After the stain dried according to manufacturer's directions, we applied three coats of water-based Polyurethane being sure to allow ample drying time in between each coat and doing a very light sanding with 200-grit sandpaper in between each coat to smooth out.
Installation—stable does it
Start by placing your two towers where you want them in your room against the wall. Then place your bench assembly in between. Be sure that the location is correct. Locate a wall stud behind the tower units using a stud finder. Mark their location. Next, using an L-bracket (see diagram), screw one side into the stud with the other side of the L on the underside of your shelf. Then, screw it into your shelf. You may want to use two L-brackets per tower to ensure stability. Be sure that both towers are tight to your seating unit which you will attach next.
A place to sit
Now, attach your seating unit to the towers to create one cohesive and stable unit. Use 1-1/4" screws and screw from the inside of your bench unit directly into the side of the tower unit (per the diagram). Use about three or four screws per attachment location.
Create your padded bench seat
Cut a scrap piece of plywood to the same size as the bench top or a few inches shorter on the ends as we did here to allow for drinks to be set down. Then take your foam and place it on top of the plywood, followed by batting and finally - the fabric.
Using a staple gun, stretch the fabric tight over the foam and batting and attach to the bottom of the wood. Once all sides have been attached, place your padded seat on top of the bench assembly. Attach from the underside of the bench assembly with 1 ¼" screws - be sure you don't use screws that are too long or they're likely to poke a guest in the rear-end!
Voila! Custom-Made Furniture!
After that final coat has dried, you can your new piece of furniture. We brought Ellen's room together with a few inexpensive decorations, such as a rug, pillows and picture frames, all of which can be interchanged for a quick makeover sometime down the road.

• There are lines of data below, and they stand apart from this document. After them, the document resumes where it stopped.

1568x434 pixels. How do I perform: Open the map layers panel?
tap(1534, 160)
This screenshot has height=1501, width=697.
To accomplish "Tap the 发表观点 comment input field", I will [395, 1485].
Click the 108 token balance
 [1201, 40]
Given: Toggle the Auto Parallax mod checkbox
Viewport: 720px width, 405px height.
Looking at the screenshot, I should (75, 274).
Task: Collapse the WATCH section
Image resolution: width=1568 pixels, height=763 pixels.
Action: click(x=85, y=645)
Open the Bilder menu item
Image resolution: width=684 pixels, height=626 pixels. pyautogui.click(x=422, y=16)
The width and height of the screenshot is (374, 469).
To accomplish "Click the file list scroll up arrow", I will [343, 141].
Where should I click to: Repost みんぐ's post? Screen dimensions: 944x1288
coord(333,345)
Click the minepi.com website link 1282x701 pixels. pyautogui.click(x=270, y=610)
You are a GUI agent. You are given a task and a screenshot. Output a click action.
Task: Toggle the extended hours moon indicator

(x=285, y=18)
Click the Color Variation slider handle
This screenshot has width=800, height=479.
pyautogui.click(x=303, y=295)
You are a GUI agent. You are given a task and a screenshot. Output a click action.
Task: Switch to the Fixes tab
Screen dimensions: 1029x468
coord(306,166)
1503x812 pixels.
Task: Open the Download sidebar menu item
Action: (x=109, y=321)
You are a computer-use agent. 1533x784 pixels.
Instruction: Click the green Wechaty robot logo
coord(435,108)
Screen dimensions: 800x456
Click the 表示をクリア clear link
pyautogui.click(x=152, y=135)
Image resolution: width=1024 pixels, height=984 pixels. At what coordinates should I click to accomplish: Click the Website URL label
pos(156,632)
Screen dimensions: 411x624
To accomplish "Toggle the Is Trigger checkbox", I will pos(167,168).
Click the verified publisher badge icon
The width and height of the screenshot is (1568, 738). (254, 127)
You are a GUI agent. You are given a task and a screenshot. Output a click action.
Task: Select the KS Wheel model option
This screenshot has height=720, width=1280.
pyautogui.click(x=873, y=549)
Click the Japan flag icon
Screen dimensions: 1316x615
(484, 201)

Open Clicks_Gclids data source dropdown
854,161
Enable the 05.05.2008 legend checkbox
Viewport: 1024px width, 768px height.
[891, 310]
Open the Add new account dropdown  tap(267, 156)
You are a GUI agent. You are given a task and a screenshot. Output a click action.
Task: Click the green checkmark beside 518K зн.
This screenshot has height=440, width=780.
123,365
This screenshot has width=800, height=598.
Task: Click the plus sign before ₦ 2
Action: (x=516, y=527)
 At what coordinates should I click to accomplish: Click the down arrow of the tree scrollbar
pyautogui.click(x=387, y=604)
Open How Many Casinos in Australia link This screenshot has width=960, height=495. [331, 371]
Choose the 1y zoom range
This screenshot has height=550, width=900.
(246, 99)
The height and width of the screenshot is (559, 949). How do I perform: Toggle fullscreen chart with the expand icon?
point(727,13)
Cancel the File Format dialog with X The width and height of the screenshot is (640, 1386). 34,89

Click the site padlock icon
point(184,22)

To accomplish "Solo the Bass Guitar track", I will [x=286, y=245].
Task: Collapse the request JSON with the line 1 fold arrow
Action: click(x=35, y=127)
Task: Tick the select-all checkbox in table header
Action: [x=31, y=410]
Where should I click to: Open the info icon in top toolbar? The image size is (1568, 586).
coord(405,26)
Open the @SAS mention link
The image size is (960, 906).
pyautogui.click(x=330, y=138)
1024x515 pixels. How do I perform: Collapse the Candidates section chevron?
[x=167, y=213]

Building the shelving unit turned Ellen from a Jane-in-training to a full-blown Jane! The unit allowed her to store and display books and photos, while the benches gave her room to entertain. If you are looking for a piece of furniture that just doesn't seem to exist, we encourage your to build your own. Because it is custom-made, it will be the perfect size, shape and color. Now, if only clothes shopping was that easy!